If you’ve ever thought twice about filling out a health questionnaire that your massage or bodywork practitioner has asked you to complete, you are not alone. It is within the scope of a Practitioner to ask questions about your health in order to provide you with the best service possible – safeguarding your state of health, knowing and practicing the contraindications for you and the bodywork you are receiving, and preventing any complications in providing that service. With rising fraud crimes and use of electronic filing systems, it is a valid concern of the Client and Practitioner that information can be misplaced, mishandled, and miscommunicated.
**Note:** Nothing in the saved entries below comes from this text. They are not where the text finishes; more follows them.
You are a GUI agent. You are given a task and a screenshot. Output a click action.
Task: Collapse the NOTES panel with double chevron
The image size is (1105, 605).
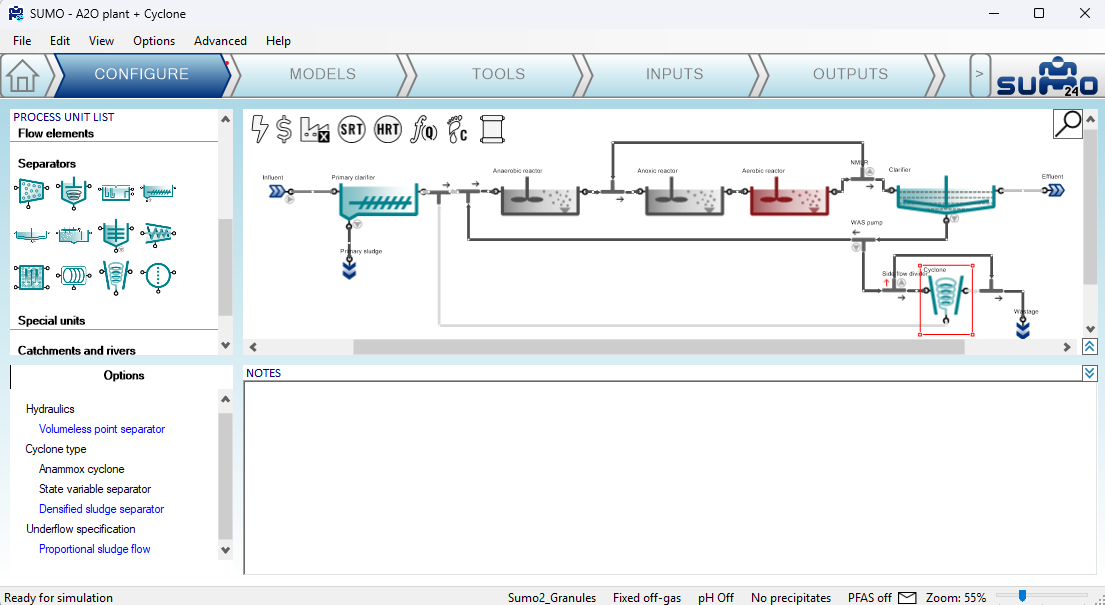pos(1089,373)
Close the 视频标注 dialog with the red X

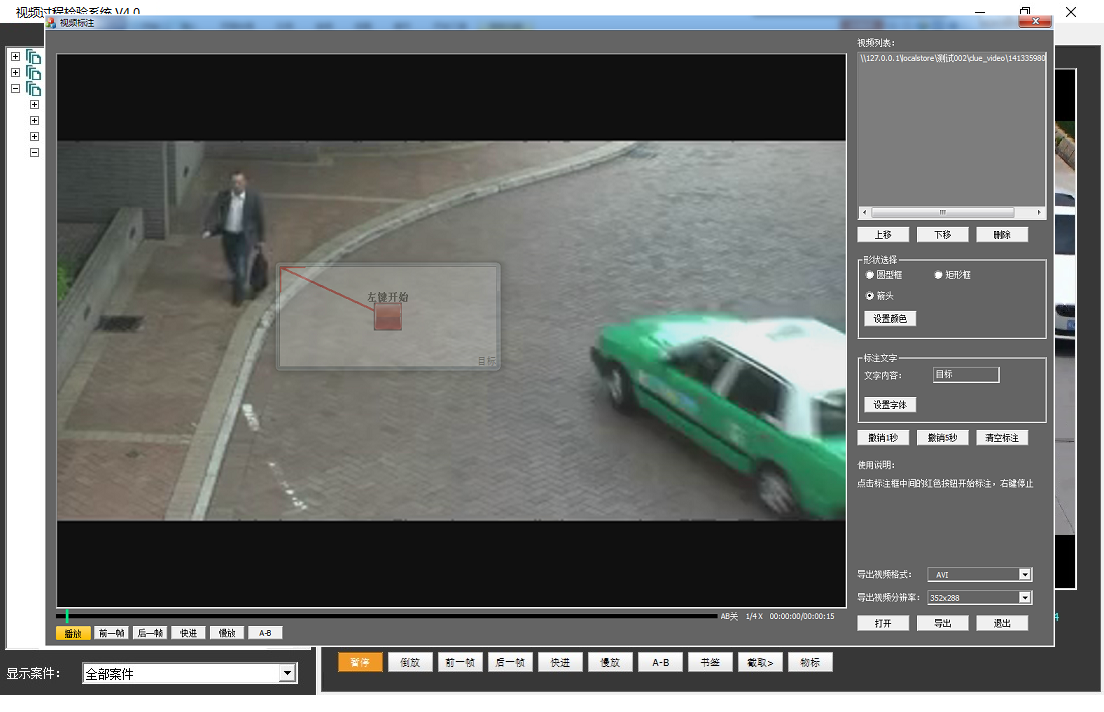(x=1035, y=19)
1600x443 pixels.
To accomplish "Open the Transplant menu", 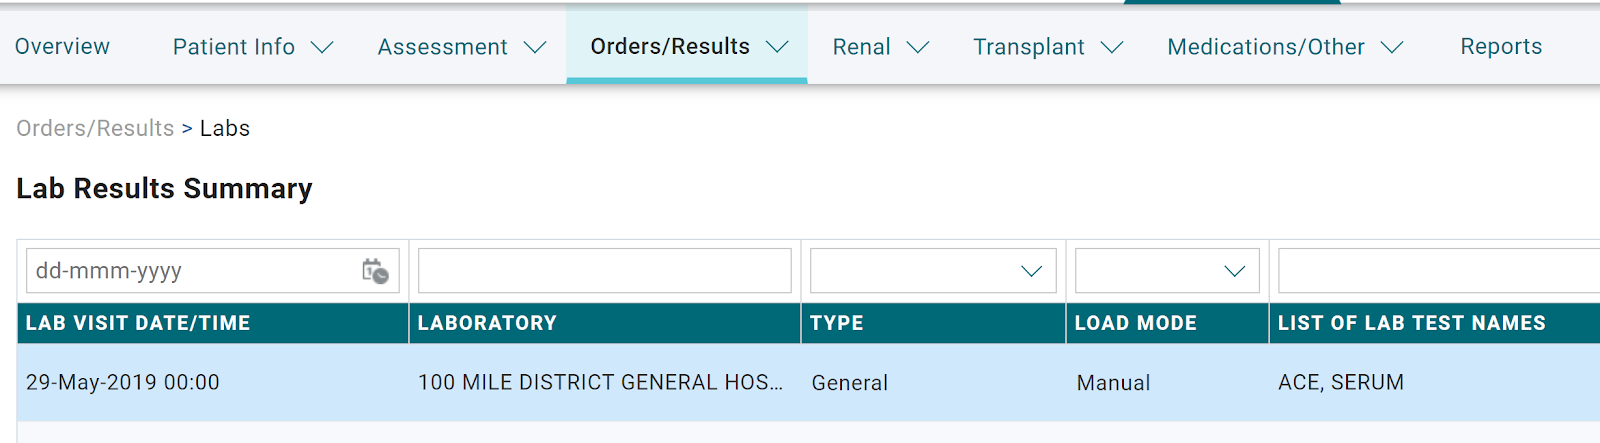I will 1029,47.
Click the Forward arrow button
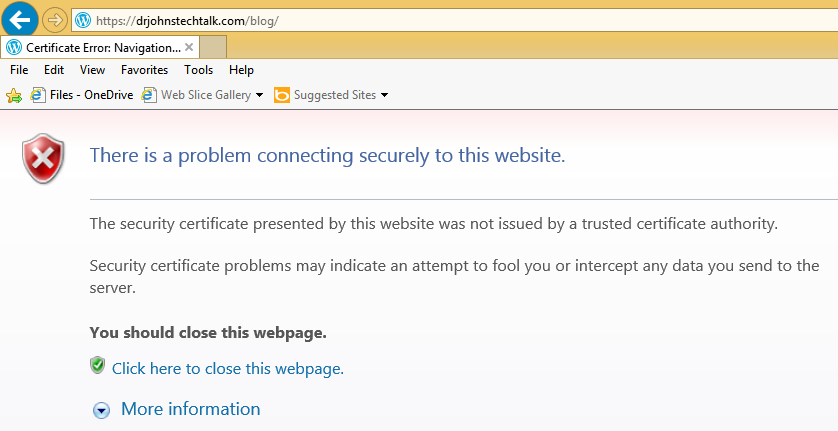Image resolution: width=838 pixels, height=431 pixels. (x=54, y=20)
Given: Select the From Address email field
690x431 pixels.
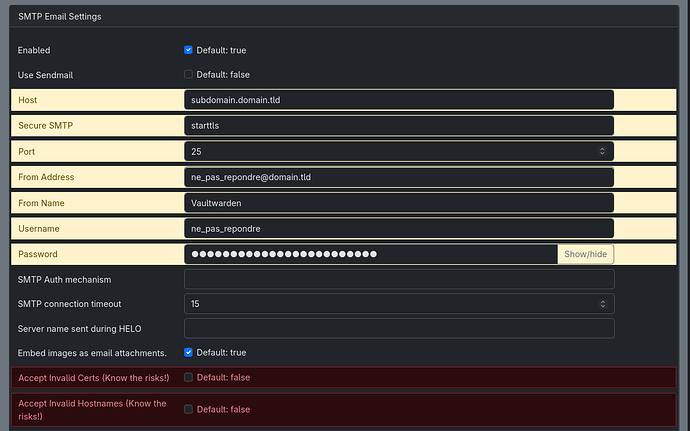Looking at the screenshot, I should click(x=398, y=177).
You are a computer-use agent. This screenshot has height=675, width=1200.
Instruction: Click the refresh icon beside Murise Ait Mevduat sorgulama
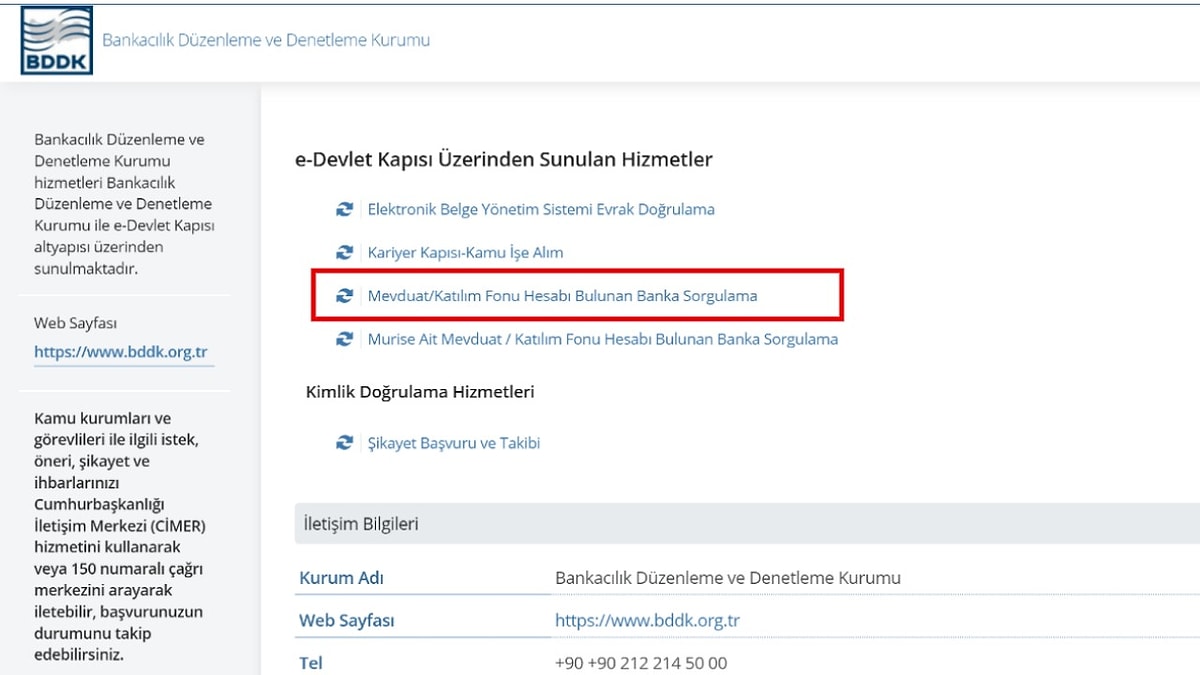click(x=344, y=340)
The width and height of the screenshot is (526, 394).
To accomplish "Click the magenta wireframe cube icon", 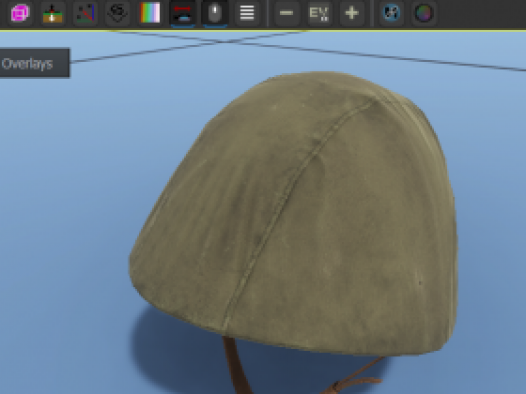I will 20,13.
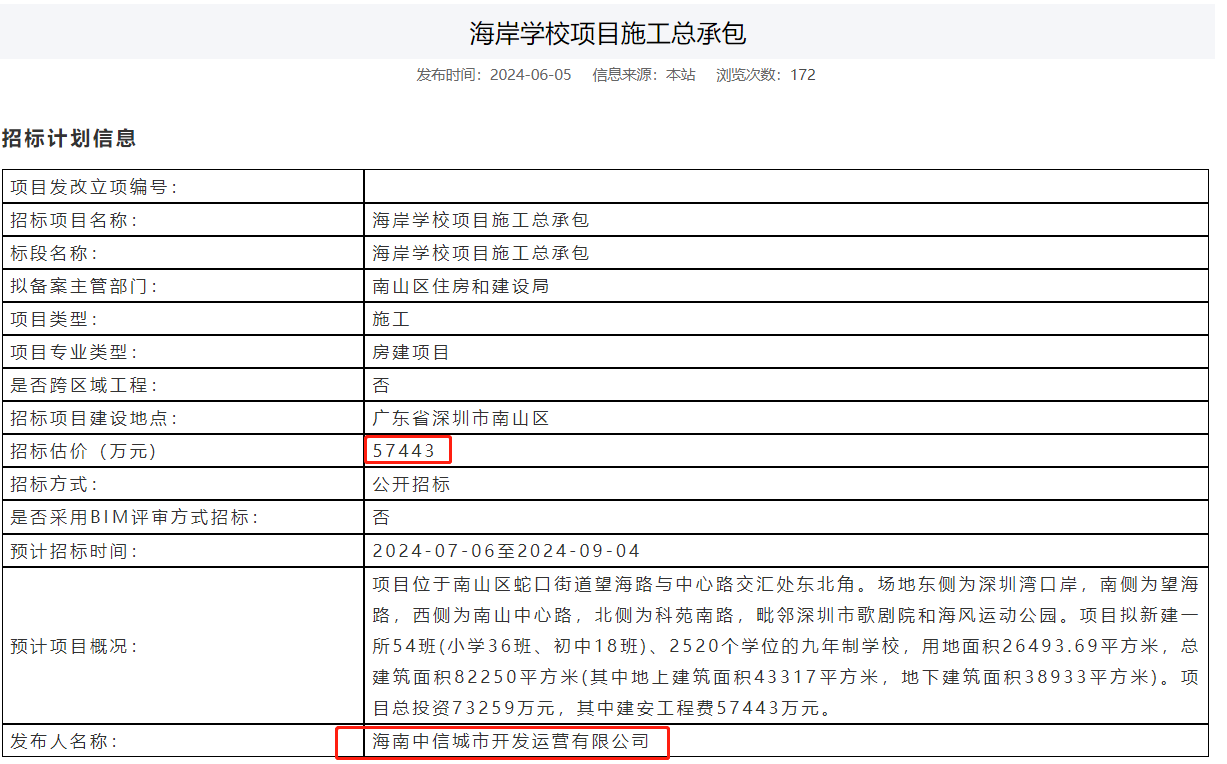Click the 信息来源：本站 text

pos(643,75)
In 2003, the healthcare industry adopted a government standard for getting and keeping your personal health information for purposes of practicing medicine and filing insurance claims. It is named HIPAA: the Health Insurance Portability and Accountability Act. HIPAA has three major purposes:

  1. To protect and enhance the rights of consumers by providing them access to their health information and controlling the inappropriate use of that information;
  2. To improve the quality of healthcare in the United States by restoring trust in the healthcare system among consumers, healthcare professionals and the multitude of organizations and individuals committed to the delivery of care; and
  3. To improve the efficiency and effectiveness of healthcare delivery by creating a national framework for health privacy protection that builds on efforts by states, health systems, individual organizations and individuals.

Bodyworkers and Clients alike will be satisfied to know that the HIPAA law in place today protects the Protected Health Information (PHI) of the Client in every aspect of the healthcare information-gathering process when insurance claims are filed with companies such as BlueCross and BlueShield.

At this time, compliance is not mandatory for Bodyworkers in the industry of Alternative Healthcare (unless the information is used in an insurance claim situation), but many Information Technology systems are developing in order to accommodate the eventual governmental requirement. If you didn’t know already, currently it is industry-standard to get a written release form from the Client in order for the Practitioner to give or receive health record information from the Client’s doctor.

Look in the near future for your practitioner to have HIPAA information and compliant forms with his or her intake form to assure you that your information is handled with the level of concern and confidentiality it deserves.